(Your task):
Reproduce, with no alterations, the stretch of entries from the line containing "The height and width of the screenshot is (527, 423)." through the line containing "Action: tap(231, 880)".

## Start Data entries

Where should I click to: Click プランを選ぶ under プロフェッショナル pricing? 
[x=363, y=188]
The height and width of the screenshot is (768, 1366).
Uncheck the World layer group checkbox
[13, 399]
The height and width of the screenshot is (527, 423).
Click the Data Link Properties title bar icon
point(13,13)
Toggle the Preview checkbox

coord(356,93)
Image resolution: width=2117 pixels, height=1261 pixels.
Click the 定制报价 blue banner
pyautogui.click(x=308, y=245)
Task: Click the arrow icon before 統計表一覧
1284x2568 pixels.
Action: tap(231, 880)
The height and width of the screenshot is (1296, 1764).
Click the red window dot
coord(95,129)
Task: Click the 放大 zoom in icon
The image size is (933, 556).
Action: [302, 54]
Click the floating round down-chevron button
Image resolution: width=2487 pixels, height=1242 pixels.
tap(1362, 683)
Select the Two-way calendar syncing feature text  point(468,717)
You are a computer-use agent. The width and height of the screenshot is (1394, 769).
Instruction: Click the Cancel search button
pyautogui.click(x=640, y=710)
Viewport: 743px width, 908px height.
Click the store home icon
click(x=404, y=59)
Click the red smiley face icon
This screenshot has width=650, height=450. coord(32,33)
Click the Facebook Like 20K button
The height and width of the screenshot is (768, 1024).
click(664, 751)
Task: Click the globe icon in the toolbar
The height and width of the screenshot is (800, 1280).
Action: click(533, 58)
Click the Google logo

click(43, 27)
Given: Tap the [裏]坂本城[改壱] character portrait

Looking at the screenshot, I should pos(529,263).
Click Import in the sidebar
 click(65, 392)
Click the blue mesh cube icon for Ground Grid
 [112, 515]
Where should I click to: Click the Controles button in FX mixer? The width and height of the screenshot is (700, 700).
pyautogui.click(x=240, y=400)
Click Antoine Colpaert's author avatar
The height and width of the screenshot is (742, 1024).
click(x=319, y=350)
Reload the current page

## End Data entries

(Solution below):
The height and width of the screenshot is (527, 423).
Click the Data Link Properties title bar icon
point(13,13)
Toggle the Preview checkbox

coord(356,93)
Image resolution: width=2117 pixels, height=1261 pixels.
Click the 定制报价 blue banner
pyautogui.click(x=308, y=245)
Task: Click the arrow icon before 統計表一覧
1284x2568 pixels.
Action: tap(231, 880)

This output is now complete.